Pixel coordinate grounding data
============================================================

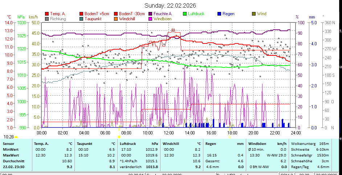Click the gray Richtung legend square

(47, 18)
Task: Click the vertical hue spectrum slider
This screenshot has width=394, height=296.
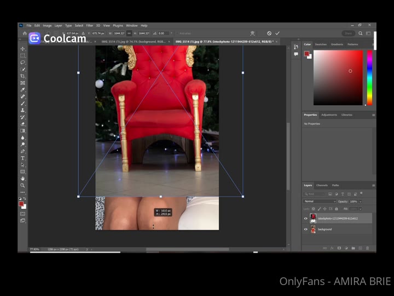Action: click(x=370, y=77)
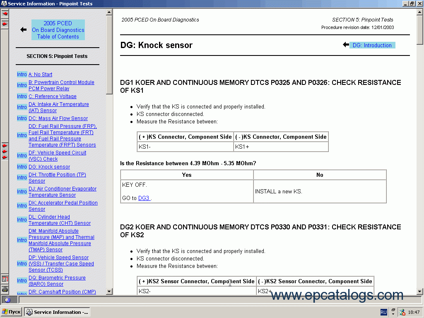
Task: Open 2005 PCED Table of Contents
Action: tap(58, 30)

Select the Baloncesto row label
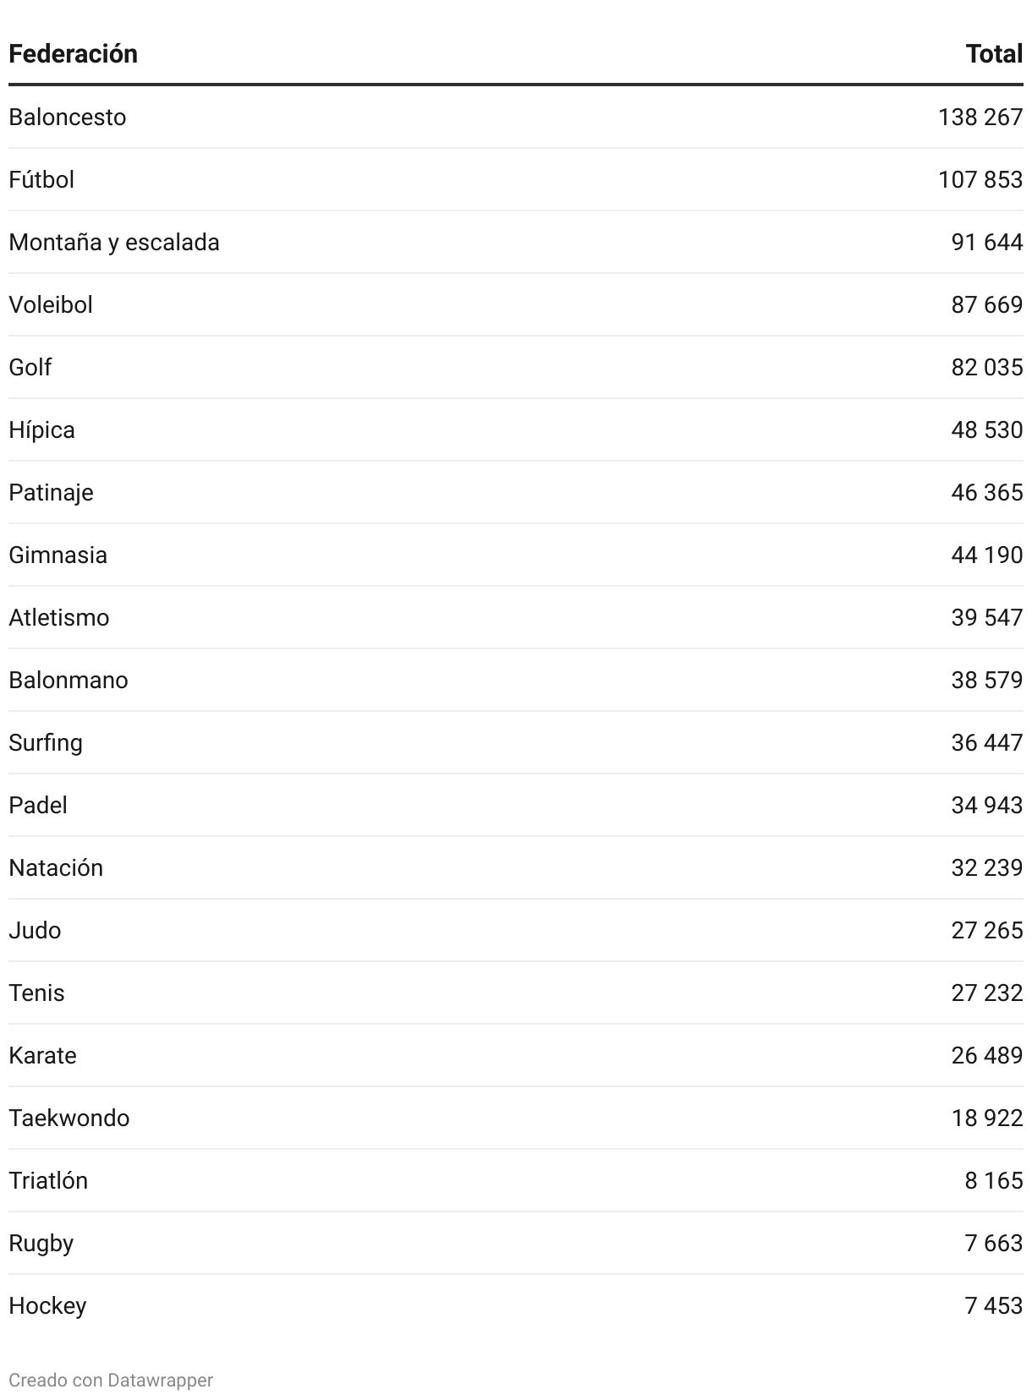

============================================================

Task to carry out: Exactly the lines from the one that contains "Task: Click the vertical hue spectrum slider" to the last line of the data, both included, should be set down, and no pictures should appear among them.

Solution to the problem:
Task: Click the vertical hue spectrum slider
This screenshot has width=394, height=296.
Action: click(x=370, y=77)
Task: Open 2005 PCED Table of Contents
Action: tap(58, 30)

Select the Baloncesto row label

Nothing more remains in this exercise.